Exam Board

Additional Entry Requirements

Grade 6 in GCSE history (if taken) and English language. Grade 6 in an essay writing subject (e.g. English literature, geography) if History not taken at GCSE. Grade 5 in GCSE mathematics.

Course Content

Why history?
Studying history at Woodhouse will provide you with access to a fascinating and dynamic subject that deals with hard facts but varied and ever-changing perspectives. You’ll develop skills in written and oral communication, research, critical thinking, and evaluating both primary and secondary sources. You’ll work collaboratively with your peers inside and outside the classroom but also become an independent learner, equipped to cope with the rigorous demands of university study.
Many students go on to study history or a closely related degree course at Oxbridge and Russell Group universities. A good degree in history will allow you to pursue a high-powered career in various fields, such as the law, the media, the civil service and business. We provide many opportunities to listen to distinguished speakers, and various study trips are organised, including one to Berlin.
Course content
Britain in the 17th century was transformed by intense political and religious conflict that led to civil war, the execution of King Charles I, the abolition of the monarchy and the imposition of a military dictatorship under Oliver Cromwell.
The years after World War Two were defined by the Cold War, a prolonged ideological and diplomatic struggle between the USA and USSR which, in an age of nuclear weapons, at times threatened humanity’s very existence.
Before 1917, Russian emperors (or tsars) claimed to possess God-given authority. World War One created the revolutionary conditions that, in 1917, resulted in the overthrow of tsarism and the establishment of the world’s first Communist dictatorship under Lenin and his successor Stalin.
Mark scheme
Exam - 2 hours 30 mins - 40%
Britain 1603–1702 - 80 marks
  • Three questions. One compulsory with secondary sources linked to historical interpretations, and two from three essays
Exam - 2 hours 30 mins - 40%
The Cold War 1945–91 - 80 marks
  • Three questions. One compulsory question linked to primary sources or sources contemporary to the period, and two from three essays
Coursework - 4,500 (max) word essay - 20%
Historical investigation - 40 marks
  • Independently researched essay on an aspect of Russian history covering the years 1855–1953  

Frequently Asked Questions

Please click on the headings below.

Why should I take History?

Take history if you love learning about the past, enjoy reading and formulating both verbal and written arguments.

Which universities do History students go on to?
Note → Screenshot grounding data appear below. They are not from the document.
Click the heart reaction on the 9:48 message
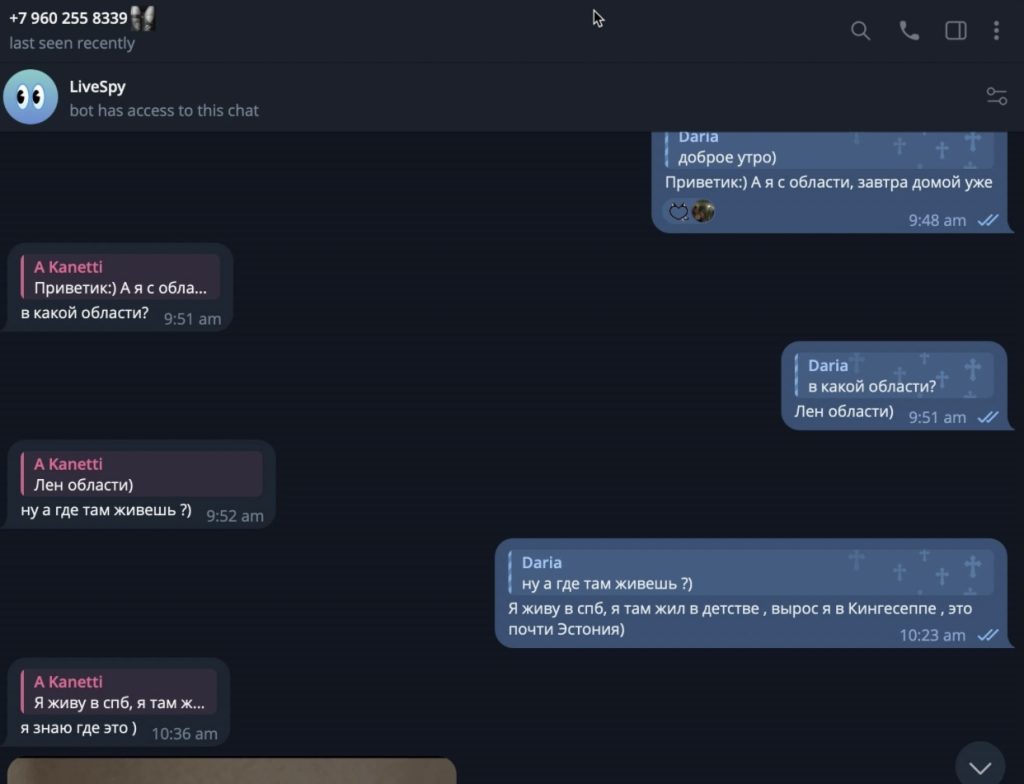 click(x=679, y=211)
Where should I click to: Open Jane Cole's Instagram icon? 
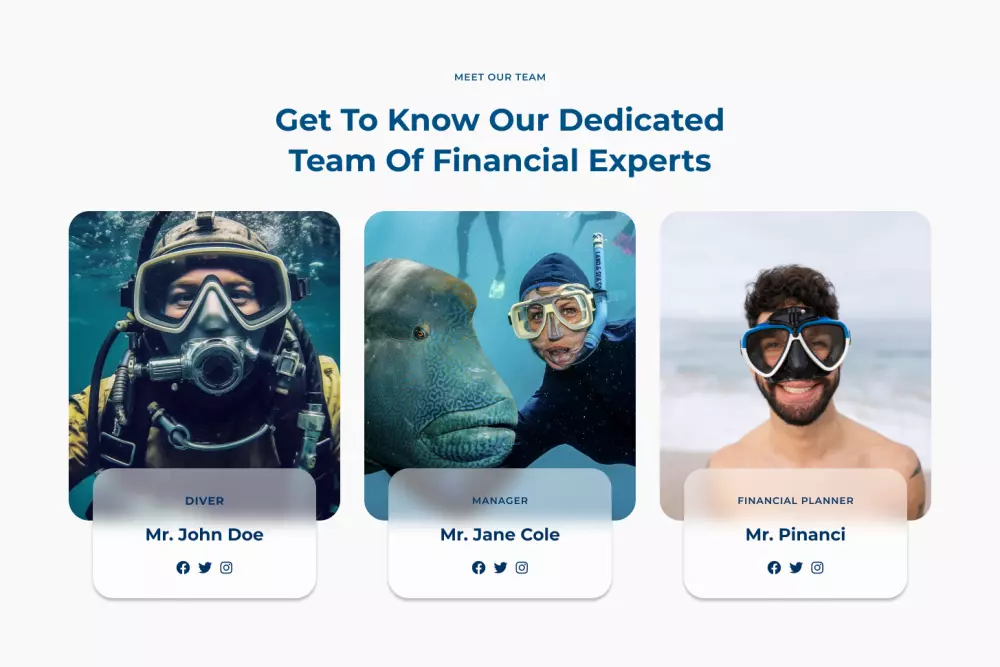(522, 568)
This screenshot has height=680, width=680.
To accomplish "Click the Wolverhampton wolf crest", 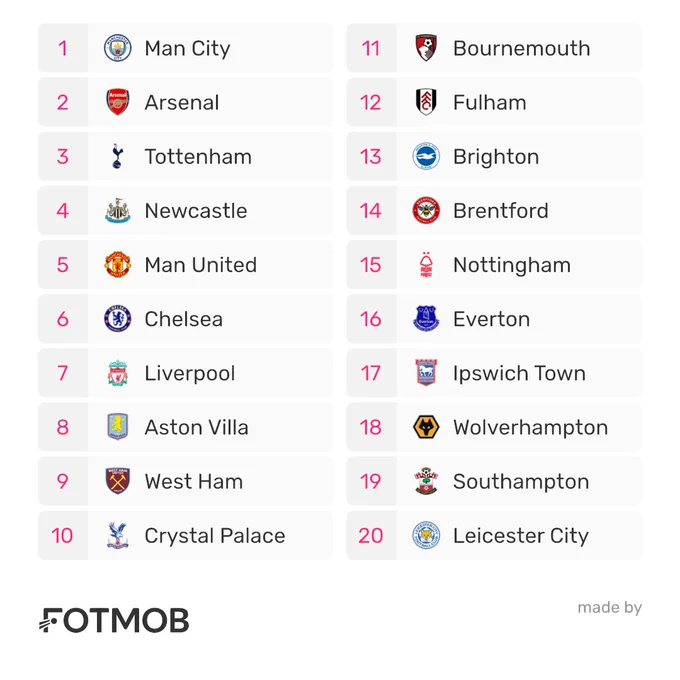I will [x=426, y=427].
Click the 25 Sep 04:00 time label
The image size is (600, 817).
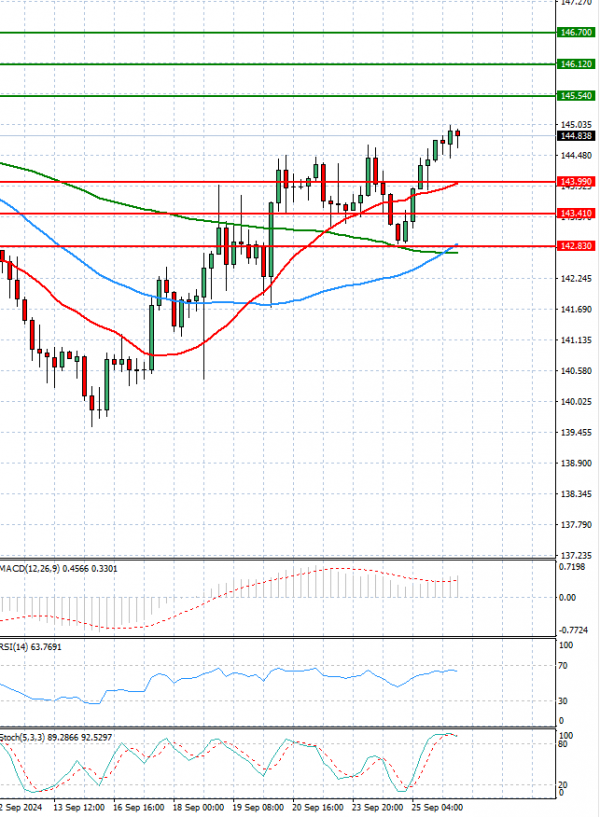[x=437, y=807]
Many students go on to study at Russell Group Universities, and the department has a good track record in getting students successfully into Oxbridge.

Are there any trips?

We usually run trips to study days for students to hear lectures first-hand from eminent historians. We have in the past run a residential trip to Berlin. We have looked into the feasibility of running a residential trip.

What extracurricular activities are run by the department?
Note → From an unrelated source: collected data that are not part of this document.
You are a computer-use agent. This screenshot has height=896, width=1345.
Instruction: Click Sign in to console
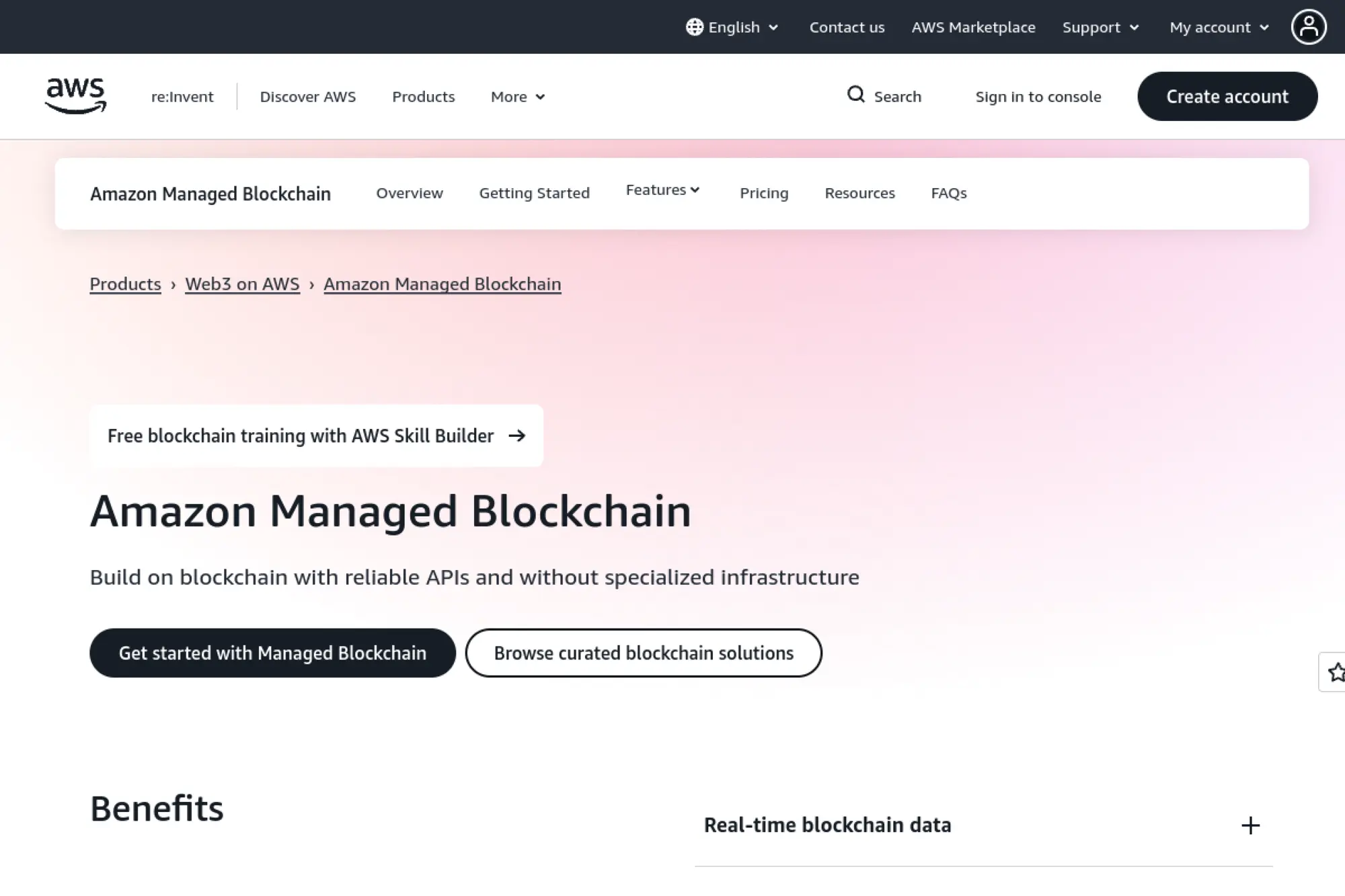click(1038, 96)
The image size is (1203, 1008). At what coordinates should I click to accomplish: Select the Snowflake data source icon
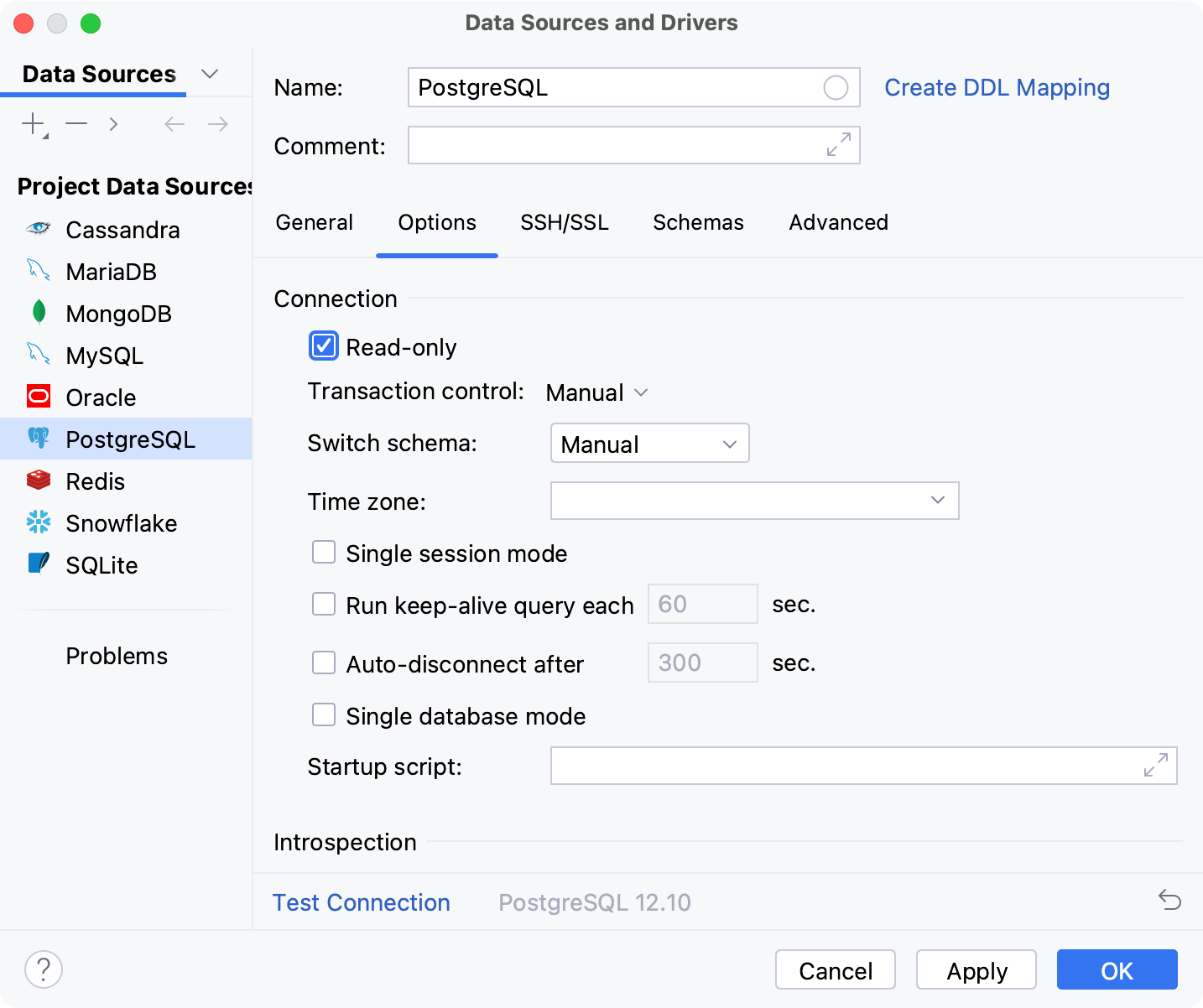(39, 522)
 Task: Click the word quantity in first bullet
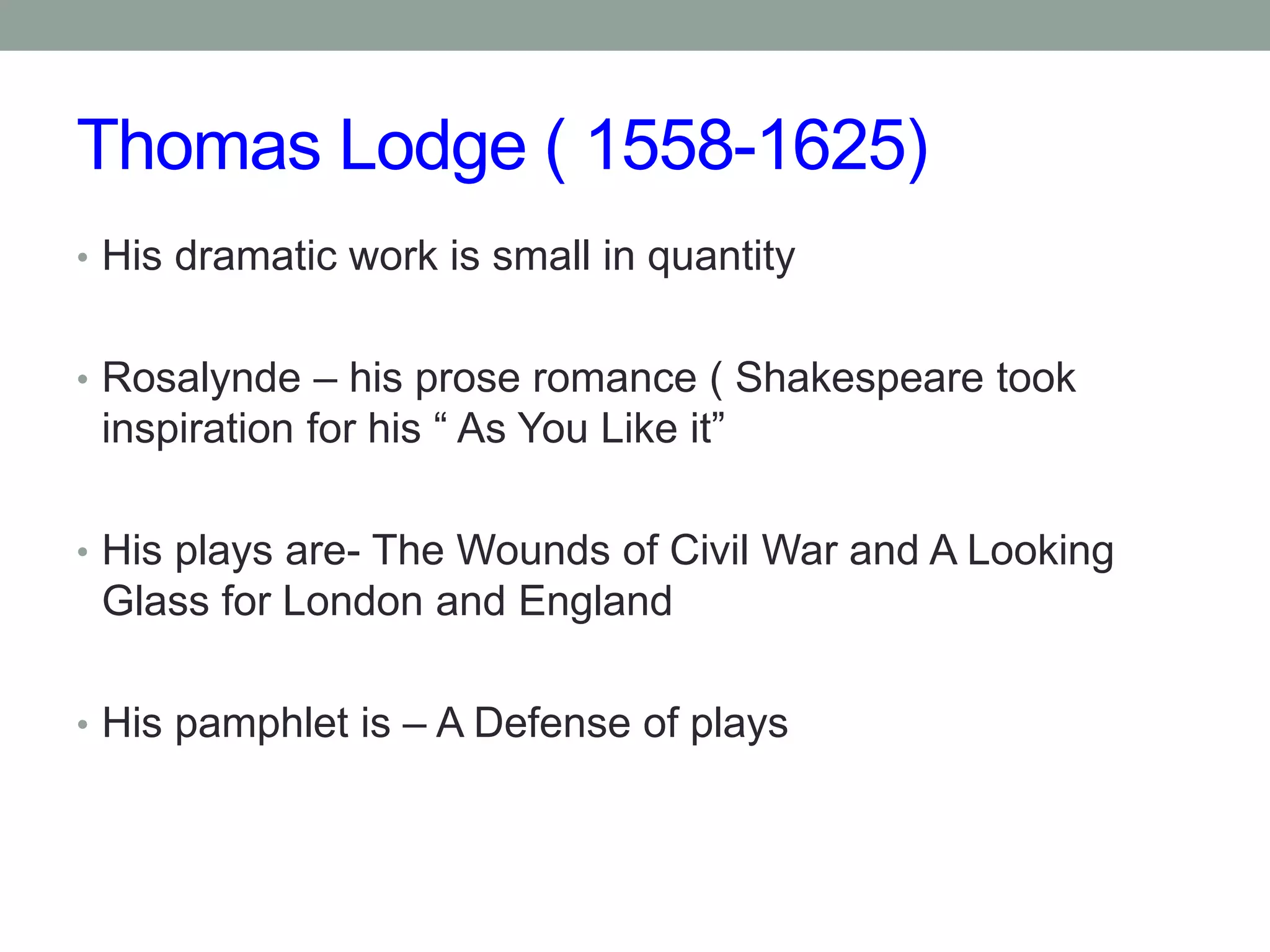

The popular History Academy runs as part of Woodhouse Plus, and gives both history students and non-history students the opportunity to explore other periods and regions that are not covered on the A level history curriculum. The department also offers a military modelling club.

How do you help those aspiring to Oxbridge?

We run a bespoke extracurricular group in the autumn term to help prepare students for the HAT and for the interview process. We also keep in touch with Woodhouse alumni currently studying at Oxbridge and put them in touch with our aspiring applicants.
Mill Hill School
“The way history is taught at Woodhouse has inspired me to take it as a degree at university. Having teachers who are specialists within their subjects is extremely inspiring and evident in the passion that they bring to the lesson, which reflects onto the students. I also enjoy the wide range of conversations that our history lessons involve and the ability to make contextual links to my other subjects.
I chose to come to Woodhouse to be in a college environment that would better prepare me for university life. I have been able to study independently, taking time to further my knowledge in specific areas of interest within the course, something which is extremely valuable at A level.
I love the communal spirit that Woodhouse has. Even though the environment is different to a secondary school (in that you may not know everyone in your year) the ability to easily make a close group of friends who share the same goals and ambitions as you brings a real sense of community to the college.”
Hendon School
"I most enjoy the dynamic, interactive lessons that my teachers provide. I am always engaged in class and I think one of the reasons that history students do so well is that the department facilitates independent learning; there's always extra articles you could read or extra essays you could write! The course at Woodhouse has not only helped nurture my personal interest, but also further develop my skills.
I hope to study history at undergraduate level, and then complete a graduate diploma in law. History is such a useful subject to study at university because it has so many transferable skills - and of course it is enjoyable to study too!
I think Woodhouse is really good at preparing students for life at university; I remember the principal saying that the college acts as a ‘bridge’ to higher education, and my experience so far has definitely confirmed this. I knew that I wanted to study in an environment that was more mature and independent and I like that studying here is so different from being in a secondary school."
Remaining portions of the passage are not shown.